Uptown parking compromise stirs controversy

Under threat of suit, city grants additional parking spaces -- now neighbors are talking lawsuit

The City Council voted at its July 2 meeting to amend city staff's decision to lower the parking variance for a new CARAG development, 1221 W. Lake St., by one-third instead of cutting it in half.

The city had originally granted Southwest developer Ross Fefercorn 167 spaces for his two-building commercial development, 68 spaces and the option to build 99 additional spaces.

When Fefercorn reduced the size of his project by eliminating the basements, City Zoning Manager Blake Graham restricted the development to 114 parking spaces. Fefercorn then threatened to sue to city, saying the city can't renege on approved plans, regardless of later changes to the development.

Graham's report states that when Fefercorn did away with the basements in his plans it changed the overall square footage, thus reducing the parking space allotment. The city determines the number of necessary parking spaces according to a development's square footage.

The strip of retail buildings is called Uptown Row and the first building, now complete, is home to a Wild Noodles Restaurant, Planet Beach Tanning Salon and Keep in Touch Massage.

The second building is currently under construction on the corner of Emerson Avenues & Lake Street and will include a dental office, medical clinic, Fantastic Sam's hair salon, video game retailer and another restaurant.

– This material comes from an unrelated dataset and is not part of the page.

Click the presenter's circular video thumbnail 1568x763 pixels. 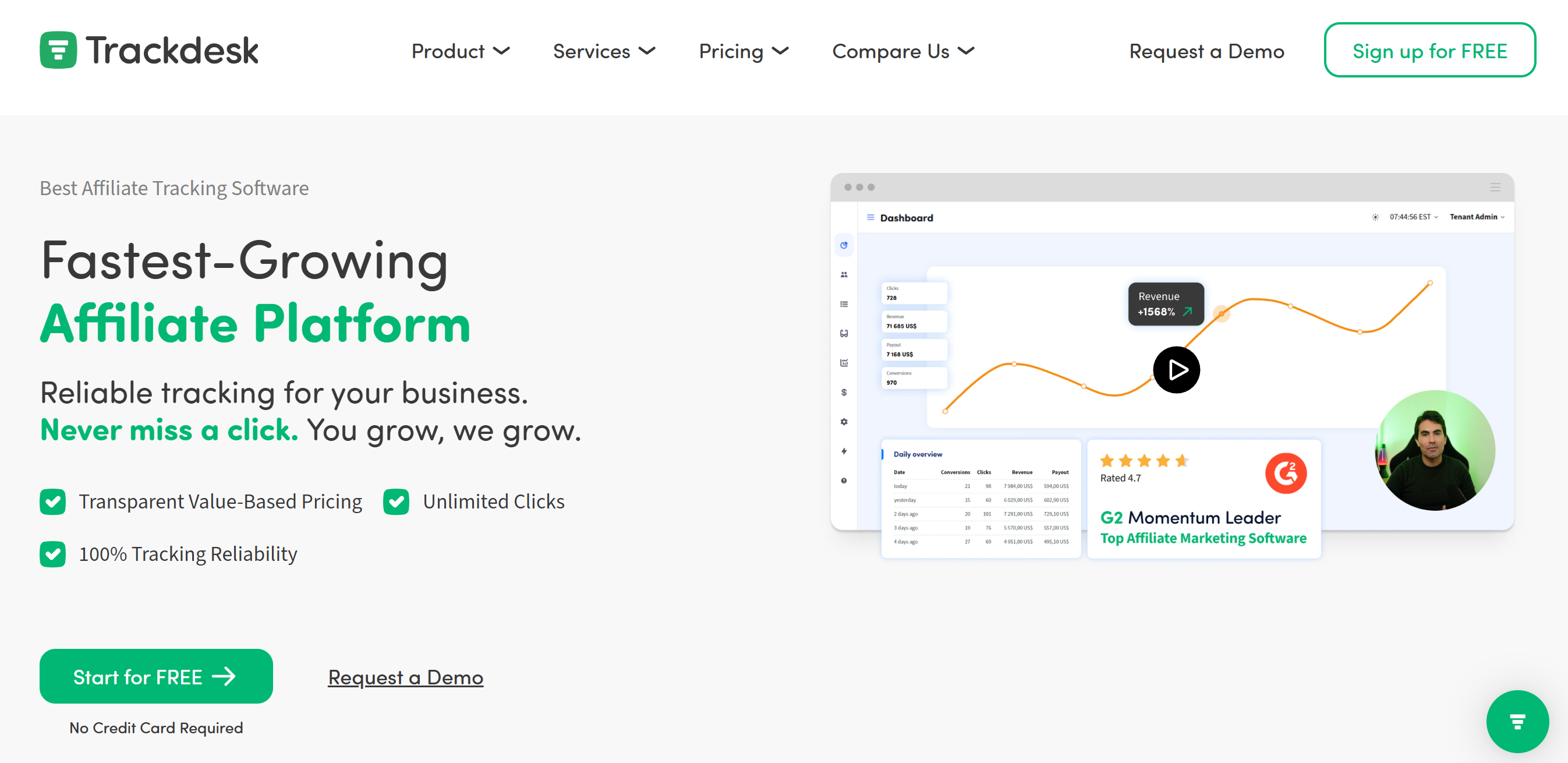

Besides the two commercial buildings, there will also be a residential development. Emerson Row Townhomes, which is not yet built, will include six approximately $400,000 townhomes with a double car garage for each unit.

Nearby residents supported Graham's decision as limited parking limits the kinds of tenants Fefercorn can sign. They worry if Fefercorn keeps the extra parking spaces he'll put in another restaurant or another high-intensity business that requires more parking.

Numerous residents tracking the property's progress since Fefercorn's involvement in 1999 claim Fefercorn promised not to put in a high-intensity use, such as a restaurant.

But Fefercorn said restaurants have always been a part of the plan and he appealed Graham's reduction of parking spaces. It's that appeal that resulted in the City Council's July decision.

The City Council amended Graham's reduction, upping the number of spaces by 20 (to 134), on an 8-2 vote. However City Councilmember Dan Niziolek (10th Ward) voted against the compromise, saying it pandered to bait-and-switch tactics increasingly used by developers.

Adjacent resident Phillip Qualy has retained legal counsel in the matter and said he and his adjoining neighbors are upset that the city backed off Graham's decision. "If anyone can threaten to sue the city and get their way, it's a sad day," he said, adding Fefercorn had lost in every city vote until threatening to sue.

Qualy said he and his neighbors have to protect their property values from problems such as the increased traffic volume associated with high-intensity businesses. He said to do that, they might sue the city as their last line of defense. He said he and his neighbors plan to host fundraisers to help foot the bill for a potential lawsuit.

Fefercorn signed off on the city's amendment to the variance. He said although he would have won a lawsuit against the city for the proposed parking reduction, it's better to compromise than spend money on a suit.